Went to Blackwater in Holt this morning for a little swimming and casting for bass. Caught 6 bass, 5 keepers biggest one was 2lbs. All bass came on crankbaits.


----------



## islandmanmitch (Jun 17, 2012)

Nice.


----------



## Spoolin Up (May 3, 2011)

Boat or wading?


----------



## jcoss15 (Oct 11, 2010)

12ft. jon boat


----------



## auguy7777 (Feb 23, 2009)

Not bad for Blackwater. I think the farther you go up river from the "insanity" the better your odds. That's a pretty fish.


----------



## tips n tails (Mar 2, 2011)

Damn that's shallow, do you get hung up at all? Also are you casting to deep holes of casting into shallow 2 ft deep water period?


----------



## tips n tails (Mar 2, 2011)

auguy7777 said:


> Not bad for Blackwater. I think the farther you go up river from the "insanity" the better your odds. That's a pretty fish.
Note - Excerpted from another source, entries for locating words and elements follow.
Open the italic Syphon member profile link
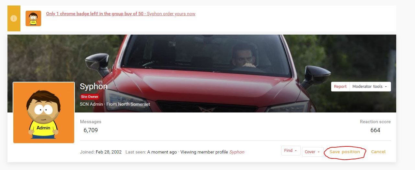This screenshot has height=170, width=415. pyautogui.click(x=237, y=152)
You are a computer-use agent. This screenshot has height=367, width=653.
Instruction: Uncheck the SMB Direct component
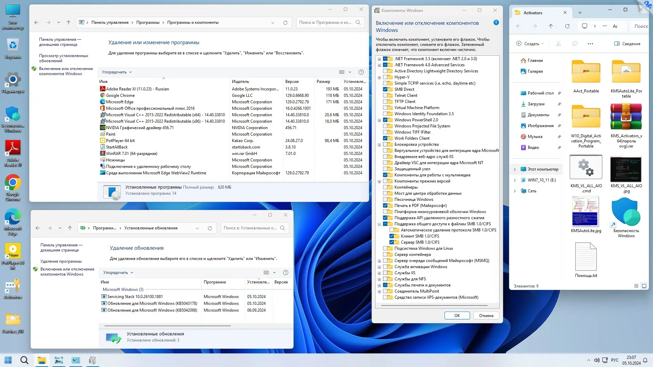385,89
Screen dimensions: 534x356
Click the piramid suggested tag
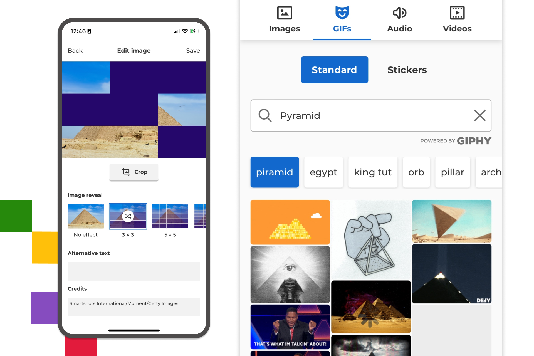click(x=275, y=172)
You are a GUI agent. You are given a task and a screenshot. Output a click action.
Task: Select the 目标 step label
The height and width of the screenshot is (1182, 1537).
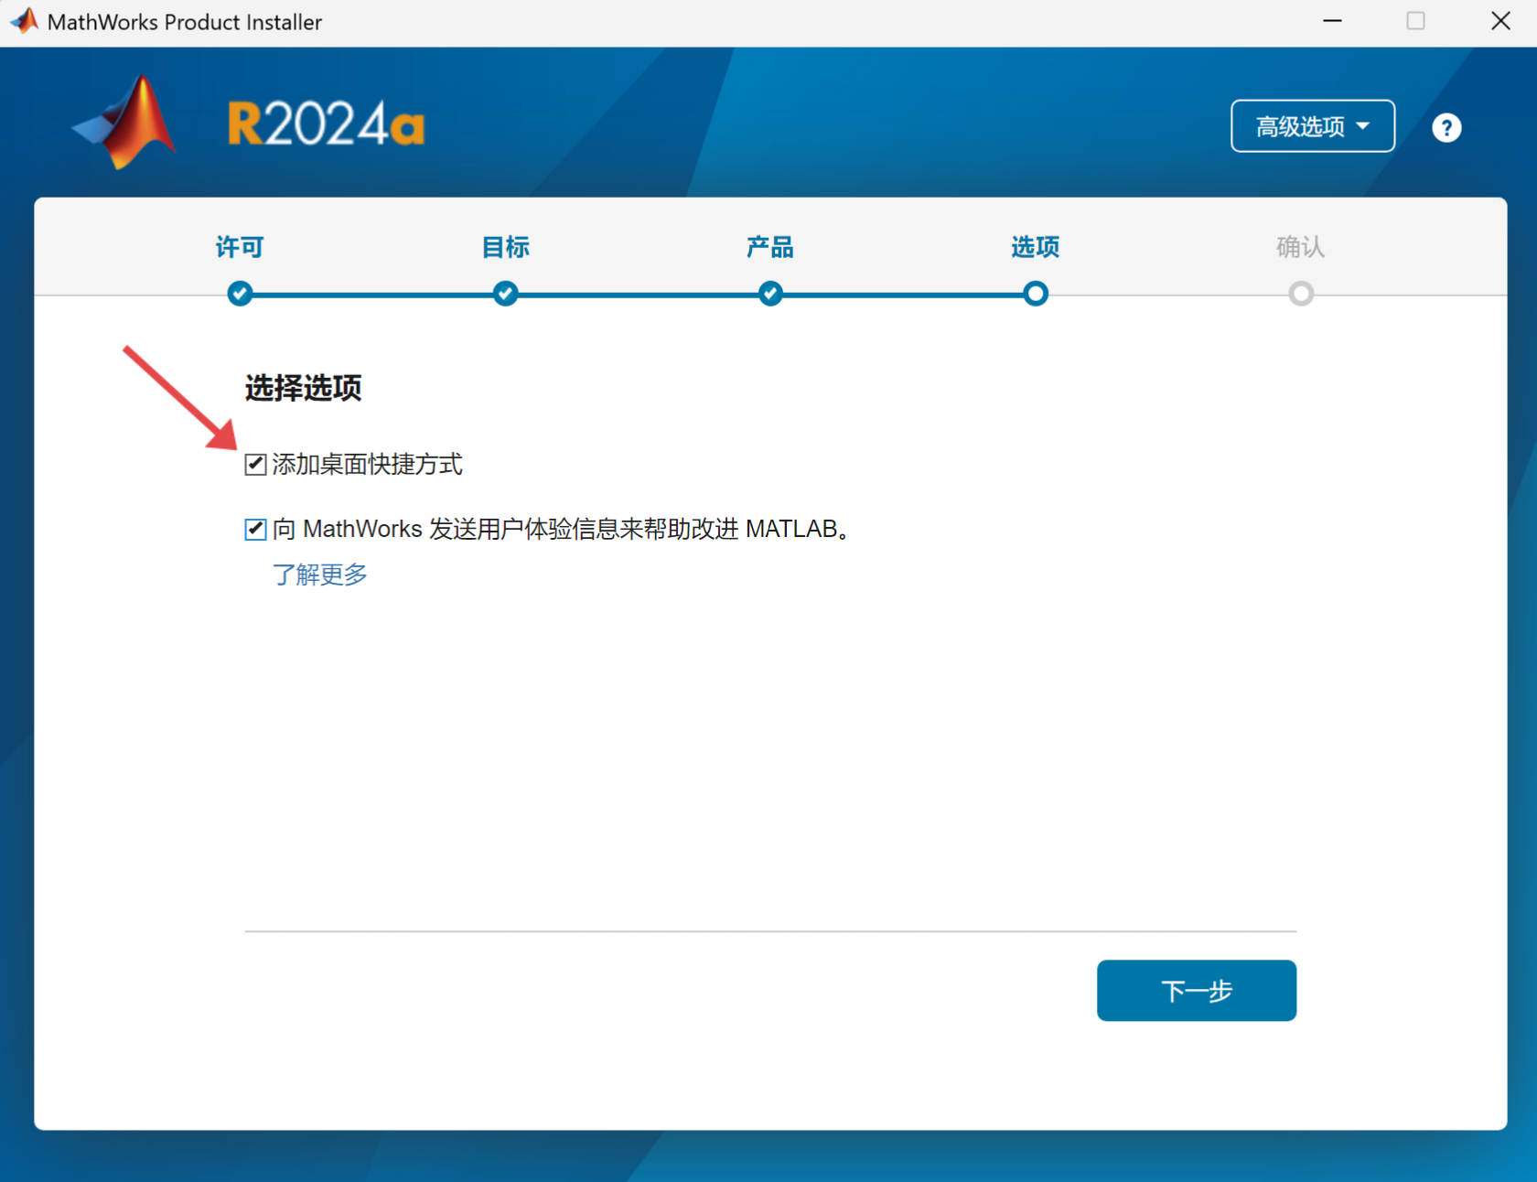pyautogui.click(x=504, y=247)
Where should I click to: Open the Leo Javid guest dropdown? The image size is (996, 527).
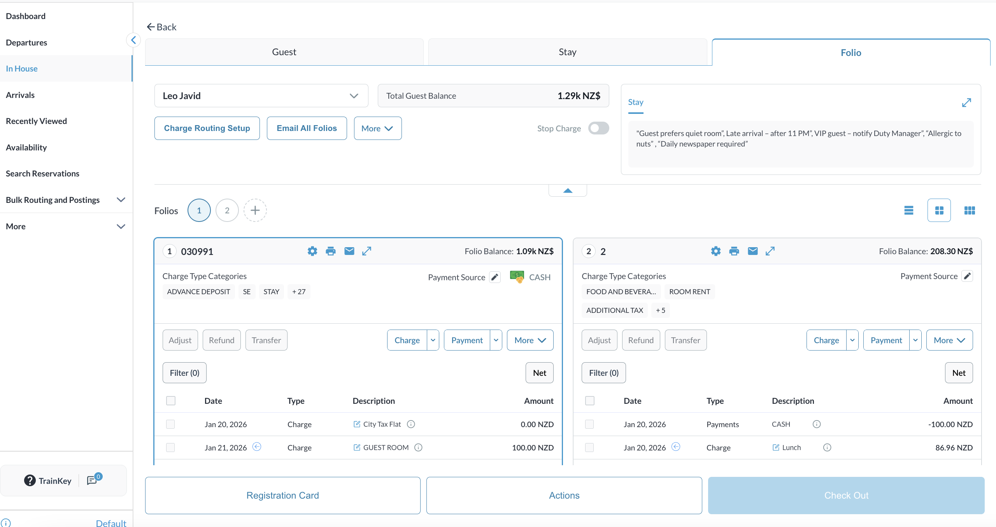click(261, 96)
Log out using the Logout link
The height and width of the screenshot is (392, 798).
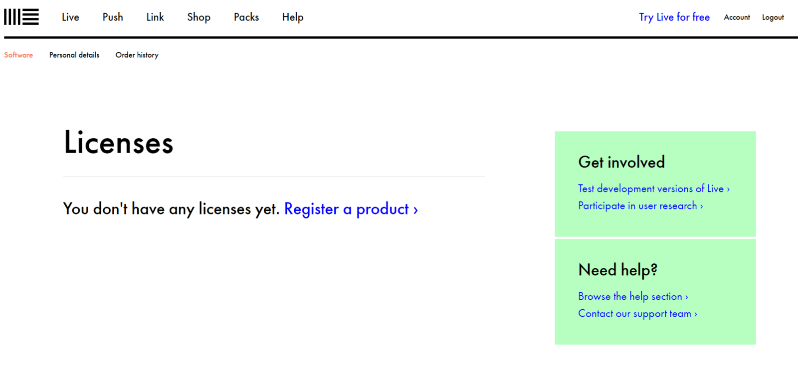(773, 17)
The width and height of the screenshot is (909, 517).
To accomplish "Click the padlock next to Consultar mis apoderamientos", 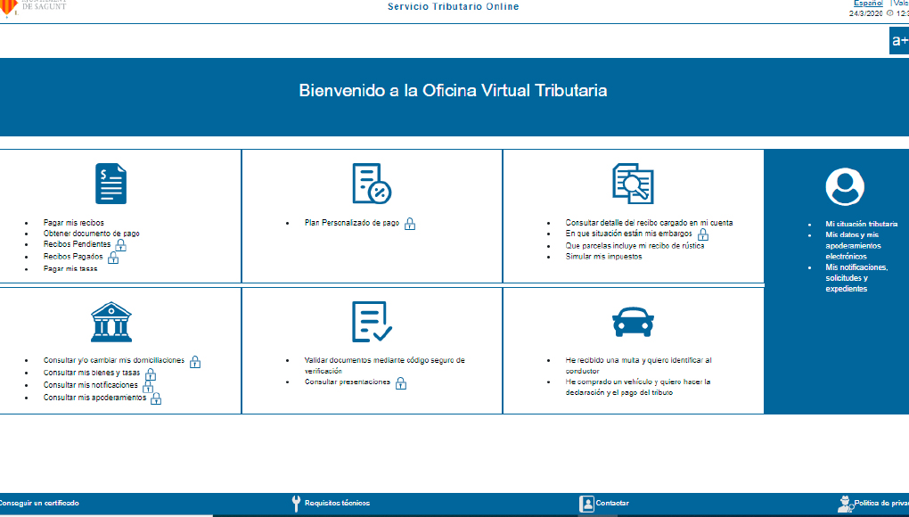I will point(157,398).
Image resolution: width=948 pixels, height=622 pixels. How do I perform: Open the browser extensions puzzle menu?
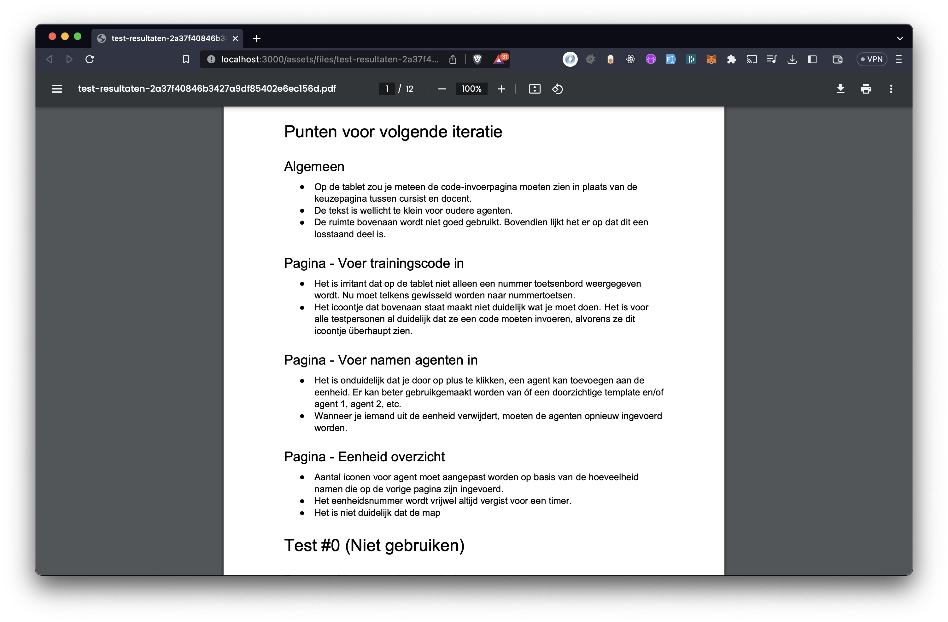coord(731,59)
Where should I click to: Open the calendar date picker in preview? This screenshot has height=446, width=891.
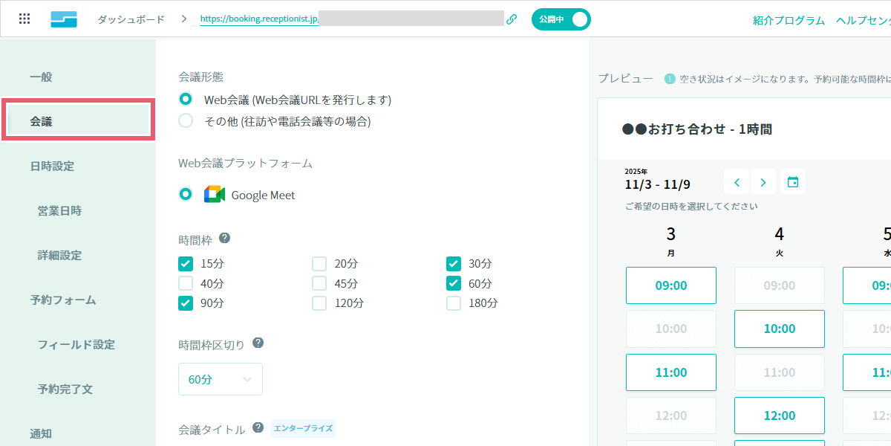[x=792, y=181]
I agree to that. Very nice LG mouth.


----------



## jcoss15 (Oct 11, 2010)

tips n tails said:


> Damn that's shallow, do you get hung up at all? Also are you casting to deep holes of casting into shallow 2 ft deep water period?


It has a decent channel through most parts of the river bout 2' or so with deep bends 6-10ft; tons of log jams,snags,etc. you need a small jon boat with a small motor or a yak. Its really good fishing this time of year just got to fight it a little. Fish every hole you can find deep or shallow.


----------



## Spoolin Up (May 3, 2011)

I have done pretty well wading up around Kennedy bridge on the other side of hurricane, if you don't mind climbing log jambs


----------